Automatic State Machine Inference for Binary Protocol Reverse Engineering
Junhai Yang, Fenghua Li, Yixuan Zhang, Junhao Zhang, Liang Fang, Yunchuan Guo
TL;DR
The paper tackles the challenge of protocol reverse engineering in mixed unknown traffic by targeting Protocol State Machine (PSM) inference. It introduces an automatic pipeline that first clusters protocol formats with a fuzzy membership-based auto-converging DBSCAN (ACDA), then clusters sessions via Needleman-Wunsch alignment and K-medoids, and finally refines probabilistic PSMs with total-probability-based noise suppression. Key contributions include the ACDA-based protocol format clustering, NW-KMedoids session clustering for mixed protocols, and a robust probabilistic PSM inference enhanced from Veritas. Experiments on TLSv1.2 and SMTP traces show high state/transition matching (SMC≈1.0, TMC≈0.86–1.0) and strong clustering performance, demonstrating effective PSM inference for both binary and text protocols in mixed environments.
Abstract
Protocol Reverse Engineering (PRE) is used to analyze protocols by inferring their structure and behavior.
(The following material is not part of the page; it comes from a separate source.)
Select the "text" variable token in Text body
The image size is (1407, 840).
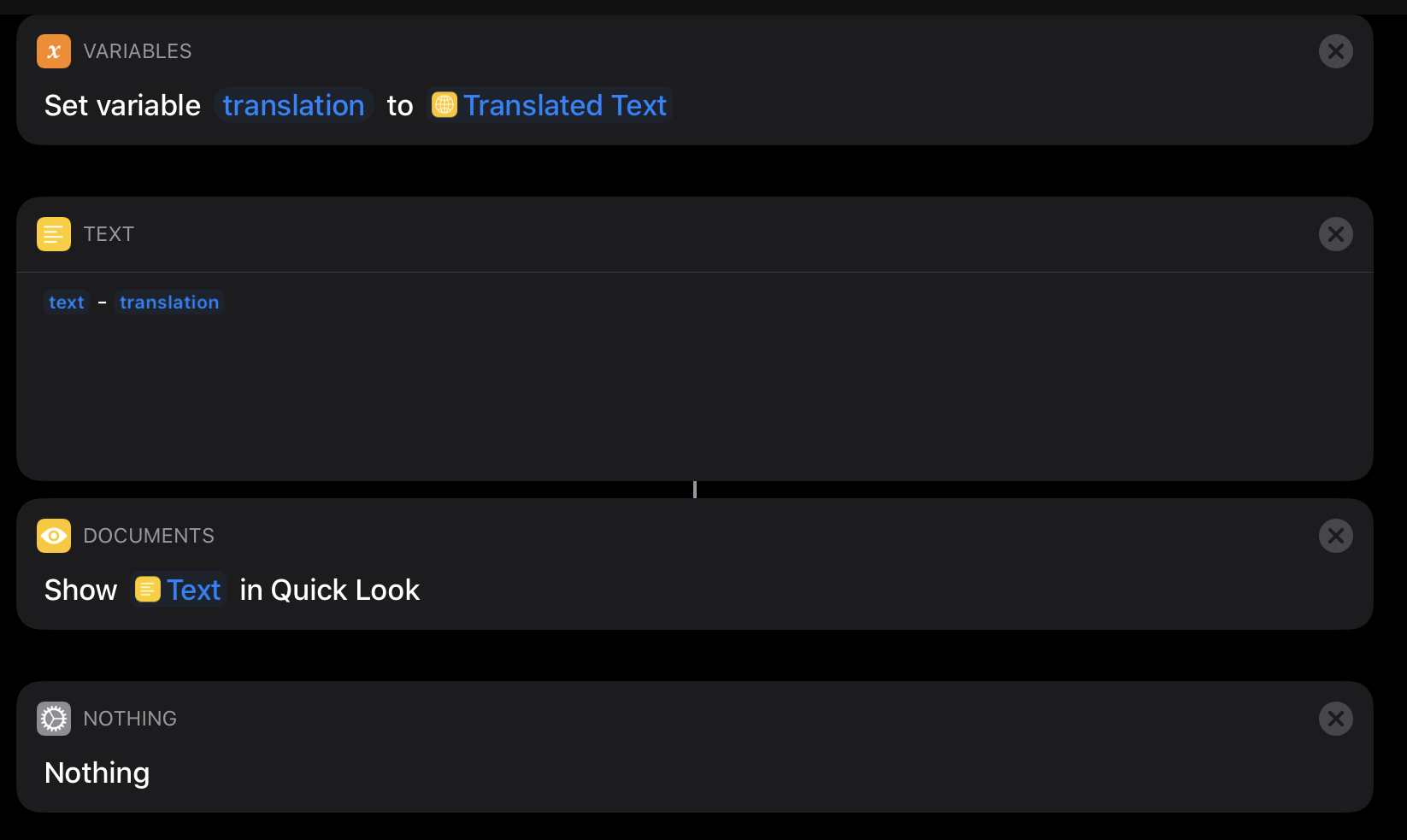click(67, 303)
However, current PRE methods mainly focus on field identification within a single protocol and neglect Protocol State Machine (PSM) analysis in mixed protocol environments. This results in insufficient analysis of protocols' abnormal behavior and potential vulnerabilities, which are crucial for detecting and defending against new attack patterns. To address these challenges, we propose an automatic PSM inference framework for unknown protocols, including a fuzzy membership-based auto-converging DBSCAN algorithm for protocol format clustering, followed by a session clustering algorithm based on Needleman-Wunsch and K-Medoids algorithms to classify sessions by protocol type. Finally, we refine a probabilistic PSM algorithm to infer protocol states and the transition conditions between these states. Experimental results show that, compared with existing PRE techniques, our method can infer PSMs while enabling more precise classification of protocols.